藤森氏が潮田氏に請われてLIXILのCEOに就任したのは、11年8月のことだった。5社が合併してLIXILが誕生した4カ月後のことだ。外資出身の経営者が日本の大企業に招聘された。プロ経営者が登場した大型事例として私は大いに期待した。その組織にプロパーで存在している経営陣では成し遂げられない、新しく大きなことを実現してくれるのではないかと思ったのだ。
藤森氏の経営改革には一定の評価を与えられる。まずジャック・ウェルチ仕込みの米ゼネラル・エレクトリック(GE)流「事業の取捨選択」で重複した事業を「水回り」など4部門に再編した。旧来の経営からの脱皮ということでGEなどから人材を集め、今や事業会社LIXILの取締役10人のうち9人が外部からだ。

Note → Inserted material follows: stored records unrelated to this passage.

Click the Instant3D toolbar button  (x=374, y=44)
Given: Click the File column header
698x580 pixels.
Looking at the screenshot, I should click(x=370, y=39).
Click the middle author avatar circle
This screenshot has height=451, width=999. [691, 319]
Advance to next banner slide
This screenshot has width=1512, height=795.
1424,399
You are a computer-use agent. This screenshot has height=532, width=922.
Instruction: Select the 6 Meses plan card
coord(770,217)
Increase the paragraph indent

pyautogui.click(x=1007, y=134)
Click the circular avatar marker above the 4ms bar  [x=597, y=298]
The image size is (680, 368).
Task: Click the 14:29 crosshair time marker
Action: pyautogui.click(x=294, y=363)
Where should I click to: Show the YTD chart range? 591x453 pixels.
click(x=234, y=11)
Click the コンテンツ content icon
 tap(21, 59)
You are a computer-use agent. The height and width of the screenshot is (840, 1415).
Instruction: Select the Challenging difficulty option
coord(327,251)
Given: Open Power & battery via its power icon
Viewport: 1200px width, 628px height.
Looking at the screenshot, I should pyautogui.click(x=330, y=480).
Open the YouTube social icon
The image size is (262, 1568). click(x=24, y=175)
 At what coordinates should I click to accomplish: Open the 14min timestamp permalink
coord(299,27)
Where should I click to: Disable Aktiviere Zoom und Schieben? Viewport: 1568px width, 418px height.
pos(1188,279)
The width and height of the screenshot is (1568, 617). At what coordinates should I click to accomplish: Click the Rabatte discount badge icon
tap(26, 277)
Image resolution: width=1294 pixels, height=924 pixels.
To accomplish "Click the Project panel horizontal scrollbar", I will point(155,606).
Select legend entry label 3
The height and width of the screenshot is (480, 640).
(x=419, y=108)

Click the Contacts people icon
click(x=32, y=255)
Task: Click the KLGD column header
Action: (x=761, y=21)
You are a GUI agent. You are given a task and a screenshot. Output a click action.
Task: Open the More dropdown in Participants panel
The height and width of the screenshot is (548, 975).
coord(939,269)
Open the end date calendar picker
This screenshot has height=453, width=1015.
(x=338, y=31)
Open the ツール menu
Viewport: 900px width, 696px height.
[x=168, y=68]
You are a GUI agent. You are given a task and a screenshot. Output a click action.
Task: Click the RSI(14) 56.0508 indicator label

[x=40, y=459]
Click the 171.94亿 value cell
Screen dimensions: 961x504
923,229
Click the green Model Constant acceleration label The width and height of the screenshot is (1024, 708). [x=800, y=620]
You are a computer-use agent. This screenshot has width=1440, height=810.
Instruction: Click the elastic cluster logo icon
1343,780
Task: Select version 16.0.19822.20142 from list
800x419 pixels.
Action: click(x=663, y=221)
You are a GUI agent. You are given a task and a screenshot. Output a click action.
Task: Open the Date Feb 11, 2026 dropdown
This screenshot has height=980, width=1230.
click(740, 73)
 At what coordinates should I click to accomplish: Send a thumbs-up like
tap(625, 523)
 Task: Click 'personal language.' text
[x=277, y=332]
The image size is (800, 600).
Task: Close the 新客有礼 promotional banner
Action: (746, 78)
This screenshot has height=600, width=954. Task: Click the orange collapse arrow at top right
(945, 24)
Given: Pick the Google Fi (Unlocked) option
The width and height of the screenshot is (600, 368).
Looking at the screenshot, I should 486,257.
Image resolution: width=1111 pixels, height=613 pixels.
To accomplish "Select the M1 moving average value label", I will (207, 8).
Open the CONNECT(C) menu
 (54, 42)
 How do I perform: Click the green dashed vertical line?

何よりの功績は、事業の海外展開を推し進めたことだろう。私は以前から、衛生陶器各社が本格的に海外進出をしないことに苦言を呈してきた。藤森LIXILは、米衛生陶器のアメリカンスタンダードや独水栓金具のグローエなどの企業買収を通じて、就任時3%にすぎなかった海外売上高比率を3分の1近くまで拡大した。これは大きな功績だ。
しかし、グローエの独子会社ジョウユウが多額債務に関連していたことから、660億円もの損失を計上したことが、今回の人事の大きな引き金となったとも見られている。
資本家と対峙するプロ経営者の蹉跌
ジョウユウ問題でつまずいてしまった藤森氏に対して、市場は厳しい評価を下していた。藤森氏の着任後にLIXILグループの時価総額は1.3倍になったが、同期間で業界第2位のTOTOはそれを3倍以上とした。LIXILは活発な海外M&Aを展開するなどの投資を続けたため、収益力ではTOTOの後塵を拝してしまっている。潮田氏は自らも大株主ゆえに、そうした株価の情勢にも苛立ちを増していたのではないか。